Well this is...unexpected. You know that comet the Rosetta spacecraft is headed towards? Turns out it's a two-fold comet — one that looks like a two-mile-wide rubber ducky tumbling through the depths of space. Landing the probe on this thing is going to be difficult, to say the least.
Images sent back by OSIRIS, the onboard imaging system, has confirmed the shape of comet 67P/Churyumov-Gerasimenko. At a distance of 14,000 kilometers (8,700 miles), the comet appears to have a nucleus consisting of two distinctly separated parts.
"This is unlike any other comet we have ever seen before," noted OSIRIS project manager Carsten Güttler in a NASA statement.

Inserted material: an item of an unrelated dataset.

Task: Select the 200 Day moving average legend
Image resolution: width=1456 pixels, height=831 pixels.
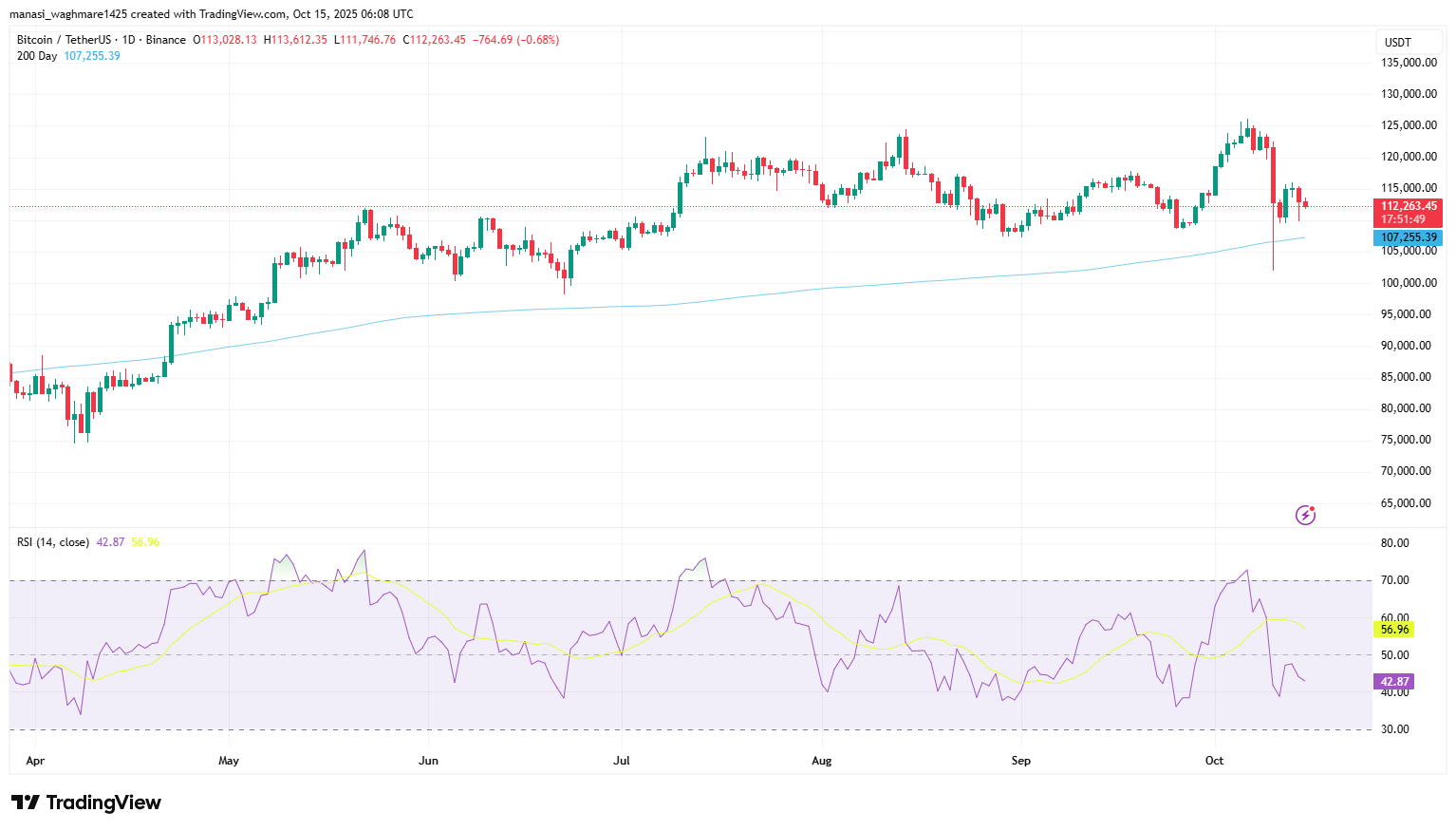Action: [37, 56]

It's not clear if the comet is a true contact binary made up of two gravitationally bound objects, or if they're melded together. Alternately, it's possible that the object has been sculpted weirdly through the uneven loss of ice or through impacts with other objects.

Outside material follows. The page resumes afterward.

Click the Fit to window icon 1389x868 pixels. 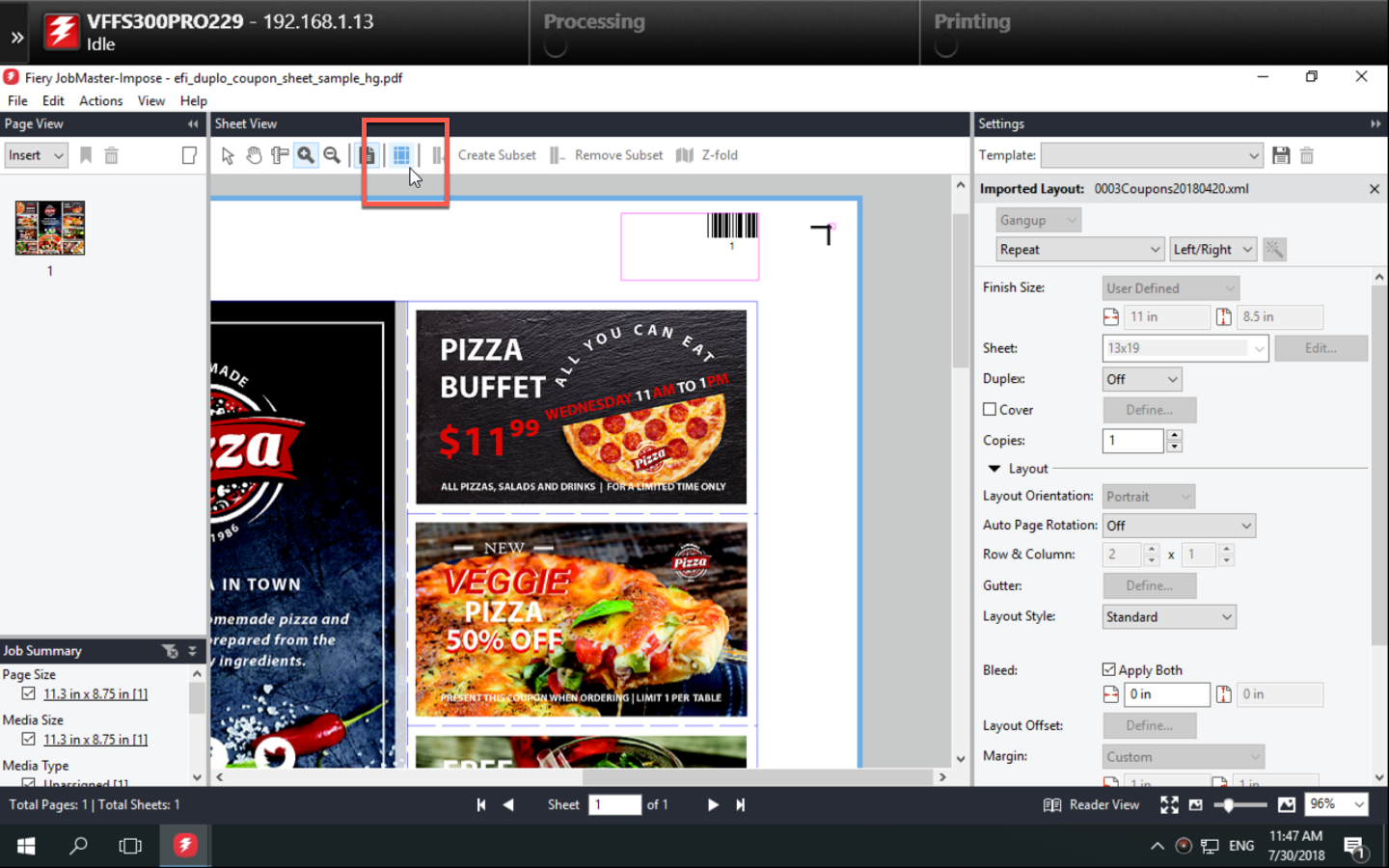(1169, 804)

Over the next few months, the scientists will try to determine more of the comet's physical and mineralogical properties — clues that could help them figure out whether the comet's body and head came from two different objects.
The animated gif provided by NASA is comprised of 36 individual images captured this past Monday. It has been sped up as a full rotation takes a little over 12 hours.
In a few months, Rosetta will get to within 10 meters of the comet at which time its onboard instruments will scan the surface. Then, if all goes well, it will attempt a landing with its spider-like probe.